You won’t be able to use your premises properly without some rights over adjoining property. I’ll give you some examples.
You may need a right of way over someone else’s land to get to your front door. Unless your front door will open directly onto the pavement, you need a right of way over the property in between. This might mean the forecourt between the building and the street. If you are taking an office on the upper floor of a building, you need a right of way over the lobbies, stairs and landings you have to use to reach it.
Your premises are going to need services, and – unless it’s electricity from a solar panel on your own roof – you need to get them from somewhere else. You need a right to receive all these services which are going to be coming through pipes wires and cables from outside your premises.

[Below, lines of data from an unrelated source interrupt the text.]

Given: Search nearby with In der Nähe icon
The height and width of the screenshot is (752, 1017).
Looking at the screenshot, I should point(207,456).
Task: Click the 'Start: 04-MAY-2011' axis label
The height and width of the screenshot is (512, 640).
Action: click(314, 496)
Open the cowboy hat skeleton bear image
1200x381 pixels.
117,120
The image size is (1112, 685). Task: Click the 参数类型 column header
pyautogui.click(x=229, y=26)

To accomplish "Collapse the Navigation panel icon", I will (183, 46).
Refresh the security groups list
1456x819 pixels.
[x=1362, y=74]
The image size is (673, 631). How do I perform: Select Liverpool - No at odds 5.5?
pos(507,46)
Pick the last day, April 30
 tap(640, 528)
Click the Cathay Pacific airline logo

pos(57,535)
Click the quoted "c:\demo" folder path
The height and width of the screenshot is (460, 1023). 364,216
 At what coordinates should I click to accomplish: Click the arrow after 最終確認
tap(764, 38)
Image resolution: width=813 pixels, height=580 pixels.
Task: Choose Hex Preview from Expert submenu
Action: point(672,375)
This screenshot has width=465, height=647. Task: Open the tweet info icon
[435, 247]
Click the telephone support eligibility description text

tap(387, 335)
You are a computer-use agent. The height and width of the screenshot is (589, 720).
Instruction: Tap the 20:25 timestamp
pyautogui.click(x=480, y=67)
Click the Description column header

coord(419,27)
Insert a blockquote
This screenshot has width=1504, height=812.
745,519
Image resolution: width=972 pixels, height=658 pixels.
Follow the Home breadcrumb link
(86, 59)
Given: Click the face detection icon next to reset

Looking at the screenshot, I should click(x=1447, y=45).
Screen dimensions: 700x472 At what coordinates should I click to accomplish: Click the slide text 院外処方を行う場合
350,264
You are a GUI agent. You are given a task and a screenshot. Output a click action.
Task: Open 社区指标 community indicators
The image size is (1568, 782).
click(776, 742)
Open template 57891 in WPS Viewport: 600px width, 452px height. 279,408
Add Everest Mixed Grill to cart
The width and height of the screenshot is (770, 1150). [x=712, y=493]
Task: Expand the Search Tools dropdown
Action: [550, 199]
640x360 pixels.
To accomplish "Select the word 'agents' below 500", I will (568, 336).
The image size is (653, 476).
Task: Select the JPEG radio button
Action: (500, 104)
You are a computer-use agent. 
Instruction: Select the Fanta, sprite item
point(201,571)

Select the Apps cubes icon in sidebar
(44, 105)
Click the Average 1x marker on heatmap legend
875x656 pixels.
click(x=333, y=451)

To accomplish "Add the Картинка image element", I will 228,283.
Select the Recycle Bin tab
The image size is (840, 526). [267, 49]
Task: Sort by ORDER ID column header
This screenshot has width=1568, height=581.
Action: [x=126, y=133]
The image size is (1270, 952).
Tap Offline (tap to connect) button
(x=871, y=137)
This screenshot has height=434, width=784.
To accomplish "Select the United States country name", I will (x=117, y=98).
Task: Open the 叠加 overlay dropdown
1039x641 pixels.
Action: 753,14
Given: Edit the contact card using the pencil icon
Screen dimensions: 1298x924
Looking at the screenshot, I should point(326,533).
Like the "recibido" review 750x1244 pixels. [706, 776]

Using the office example again, you need a right to receive water, electricity, and data etc. through the existing pipes wires and cables in the building. The landlords own the rest of the building so it’s the landlords who need to give you these rights. You need to tell your solicitor to make sure that the services you need are all covered in the lease.
If you have repairing obligations in your lease which cannot be carried out without having access to some adjoining property, you need to make sure that a right of access to carry out repair works is granted to you in the lease.
It is traditional for the landlord to give the tenant a right of support and protection from the rest of the building.
If the rights you need are over land which does not belong to your landlord, your solicitor will need to check that the landlord actually owns the necessary rights to pass on to you.
There would be endless litigation in the courts if every right needed needed to be exactly spelled-out in every lease. To save the day, the law has a principle that when a lease is granted, it is “deemed” – automatically assumed – to include any rights which the premises already have over other adjoining premises and which are “continuous and apparent” – obvious, in other words. That sometimes fills in the gaps when a necessary right has not been set out in the lease.
But you can’t rely on that. Many leases have a clause in them saying that this assumption will not apply. So, it is always best to get it specified in “the heads of terms” exactly what you will need from outside your premises to get to them and to be able to use them properly.